The hon. Gentleman has already arranged to meet the Under-Secretary of State for Trade and Industry, my hon. Friend the Member for Poplar and Canning Town (Jim Fitzpatrick), to discuss the specific difficulties at Reading. In relation to his wider point, the Royal Mail is now in competition with a number of other major operators. It will face stiff competition and have to undergo substantial changes. The Royal Mail board is committed to that, and it is important to recognise that change is essential if the Royal Mail is to survive.

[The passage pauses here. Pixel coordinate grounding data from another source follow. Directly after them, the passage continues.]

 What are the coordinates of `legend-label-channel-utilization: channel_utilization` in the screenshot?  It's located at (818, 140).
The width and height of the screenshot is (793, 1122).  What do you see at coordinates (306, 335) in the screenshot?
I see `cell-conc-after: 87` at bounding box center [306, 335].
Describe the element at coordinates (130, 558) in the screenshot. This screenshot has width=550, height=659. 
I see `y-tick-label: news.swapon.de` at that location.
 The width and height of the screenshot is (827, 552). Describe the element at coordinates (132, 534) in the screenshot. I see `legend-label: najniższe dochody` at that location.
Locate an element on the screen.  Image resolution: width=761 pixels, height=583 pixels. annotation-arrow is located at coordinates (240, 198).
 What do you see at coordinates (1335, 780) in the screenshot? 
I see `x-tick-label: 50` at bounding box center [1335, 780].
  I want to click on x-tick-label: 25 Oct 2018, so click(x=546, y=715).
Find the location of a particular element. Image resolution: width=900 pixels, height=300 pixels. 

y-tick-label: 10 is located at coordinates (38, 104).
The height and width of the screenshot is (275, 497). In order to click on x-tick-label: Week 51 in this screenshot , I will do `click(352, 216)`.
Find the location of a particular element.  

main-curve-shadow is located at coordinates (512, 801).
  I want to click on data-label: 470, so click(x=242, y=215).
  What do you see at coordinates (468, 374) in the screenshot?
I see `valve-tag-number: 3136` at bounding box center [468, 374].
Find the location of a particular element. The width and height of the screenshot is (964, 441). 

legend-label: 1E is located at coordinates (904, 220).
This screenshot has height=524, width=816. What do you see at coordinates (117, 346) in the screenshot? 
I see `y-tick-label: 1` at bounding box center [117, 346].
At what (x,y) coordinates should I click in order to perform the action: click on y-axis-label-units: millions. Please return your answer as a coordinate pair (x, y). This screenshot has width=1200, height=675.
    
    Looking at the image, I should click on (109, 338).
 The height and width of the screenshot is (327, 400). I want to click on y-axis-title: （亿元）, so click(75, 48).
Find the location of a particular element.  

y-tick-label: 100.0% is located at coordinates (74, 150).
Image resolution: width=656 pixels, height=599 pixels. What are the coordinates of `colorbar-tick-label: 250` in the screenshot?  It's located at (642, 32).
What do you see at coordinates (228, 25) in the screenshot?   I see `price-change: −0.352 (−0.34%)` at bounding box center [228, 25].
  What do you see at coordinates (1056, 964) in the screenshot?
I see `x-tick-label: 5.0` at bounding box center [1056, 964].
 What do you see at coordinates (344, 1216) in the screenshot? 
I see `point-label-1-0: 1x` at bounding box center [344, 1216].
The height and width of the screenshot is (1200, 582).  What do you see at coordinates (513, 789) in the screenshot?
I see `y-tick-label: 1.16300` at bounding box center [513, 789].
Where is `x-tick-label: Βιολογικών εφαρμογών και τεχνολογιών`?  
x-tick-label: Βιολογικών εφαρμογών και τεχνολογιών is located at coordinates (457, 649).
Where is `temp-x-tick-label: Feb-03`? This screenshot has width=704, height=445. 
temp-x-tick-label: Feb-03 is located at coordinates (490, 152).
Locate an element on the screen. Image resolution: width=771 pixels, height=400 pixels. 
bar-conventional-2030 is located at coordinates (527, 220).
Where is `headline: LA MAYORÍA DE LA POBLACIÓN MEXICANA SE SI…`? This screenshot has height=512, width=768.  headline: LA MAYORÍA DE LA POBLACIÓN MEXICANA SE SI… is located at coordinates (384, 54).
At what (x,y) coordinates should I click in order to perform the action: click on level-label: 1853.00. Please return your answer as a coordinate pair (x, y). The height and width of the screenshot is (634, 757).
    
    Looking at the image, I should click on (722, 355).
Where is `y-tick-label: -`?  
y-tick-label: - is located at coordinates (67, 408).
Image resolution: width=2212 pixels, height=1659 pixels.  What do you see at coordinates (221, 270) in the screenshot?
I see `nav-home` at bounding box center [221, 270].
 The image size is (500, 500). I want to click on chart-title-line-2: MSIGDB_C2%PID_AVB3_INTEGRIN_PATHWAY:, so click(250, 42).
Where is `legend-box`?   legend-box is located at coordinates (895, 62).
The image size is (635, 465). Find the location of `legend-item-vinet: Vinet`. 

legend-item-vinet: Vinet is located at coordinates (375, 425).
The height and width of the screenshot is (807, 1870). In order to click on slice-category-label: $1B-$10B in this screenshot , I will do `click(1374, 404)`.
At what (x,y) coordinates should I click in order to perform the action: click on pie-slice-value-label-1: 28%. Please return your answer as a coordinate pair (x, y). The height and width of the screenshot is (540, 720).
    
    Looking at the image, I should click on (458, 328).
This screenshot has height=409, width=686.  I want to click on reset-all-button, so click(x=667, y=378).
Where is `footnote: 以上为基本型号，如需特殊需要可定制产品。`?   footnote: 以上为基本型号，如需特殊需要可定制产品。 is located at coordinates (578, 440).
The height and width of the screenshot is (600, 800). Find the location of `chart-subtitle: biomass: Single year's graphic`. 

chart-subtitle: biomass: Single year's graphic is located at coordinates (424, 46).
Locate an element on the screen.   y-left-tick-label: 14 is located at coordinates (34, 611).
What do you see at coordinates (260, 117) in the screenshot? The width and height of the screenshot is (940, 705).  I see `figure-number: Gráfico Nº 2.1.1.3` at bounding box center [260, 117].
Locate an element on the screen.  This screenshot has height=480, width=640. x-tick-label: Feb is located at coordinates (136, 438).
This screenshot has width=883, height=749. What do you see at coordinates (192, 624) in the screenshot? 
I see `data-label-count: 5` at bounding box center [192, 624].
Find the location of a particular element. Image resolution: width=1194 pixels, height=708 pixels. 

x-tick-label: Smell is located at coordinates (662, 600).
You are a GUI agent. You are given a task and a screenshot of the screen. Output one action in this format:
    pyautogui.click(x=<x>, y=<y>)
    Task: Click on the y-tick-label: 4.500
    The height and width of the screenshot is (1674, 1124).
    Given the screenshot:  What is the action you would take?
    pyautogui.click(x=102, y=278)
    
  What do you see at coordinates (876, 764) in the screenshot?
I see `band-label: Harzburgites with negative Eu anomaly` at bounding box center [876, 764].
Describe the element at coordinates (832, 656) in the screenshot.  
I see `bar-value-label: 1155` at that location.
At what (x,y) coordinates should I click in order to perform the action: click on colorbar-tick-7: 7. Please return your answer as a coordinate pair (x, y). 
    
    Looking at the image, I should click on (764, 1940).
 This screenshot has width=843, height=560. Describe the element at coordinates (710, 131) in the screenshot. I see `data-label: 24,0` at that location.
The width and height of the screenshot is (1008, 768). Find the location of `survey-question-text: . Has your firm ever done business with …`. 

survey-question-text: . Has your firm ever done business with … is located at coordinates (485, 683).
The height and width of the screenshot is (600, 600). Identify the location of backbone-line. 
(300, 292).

From discussions with senior Royal Mail executives earlier this week, I understand that about half the projected 2,500 closures will be in urban areas with populations of greater than 10,000, which were reinvented by the earlier urban programme. Under that programme, volunteers were sought, and there were no compulsory redundancies, as it were, on any scale; on this occasion, that will happen. Does not that lead to problems, especially if a thriving business is given compulsory redundancy because there are other post offices nearby, whereas a struggling one is allowed to continue? Would not that be perverse?

I think that redundancy is unlikely, because most people are not actually employed by the Post Office. We expect about 2,500 branches to close, but as I said in my statement in December, we need to ensure that in each area the Post Office satisfies itself that there is a network that meets the access criteria I have set out. If that means that in some areas there are three post offices and there is business for two, it makes sense to review the position.

As I have said, losses have risen from £2 million every week last year to £4 million this week, and if we do not do anything the figure will go up and up and up. No Government will be in a position to go on supporting those losses. Everyone believes that given the huge changes in the nature of its business, and for all the reasons that we have discussed when we have debated the issue, the Post Office must take the necessary action. We are prepared to support it—we are willing to provide £1.7 billion over the next few years, in addition to other support that we are giving Royal Mail Group—but to say that there must be no change, or that business should not adapt to what its customers want, does not strike me as terribly sensible.

Bingley post office in my constituency closed before Christmas and a temporary post office was put in its place. According to a parliamentary answer, 99 per cent. of towns the size of Bingley have full post offices. Will the Secretary of State assure my constituents that his announcement before Christmas about post office closures will not stop the Government and Royal Mail doing everything possible to keep a permanent post office in Bingley, in view of the important part that it plays for local people and the support that it gives local businesses with the footfall that it generates?

My hon. Friend the Under-Secretary of State tells me that the hon. Gentleman is corresponding with him about the matter. I hope the Post Office can produce a solution that is satisfactory to him and to his constituents.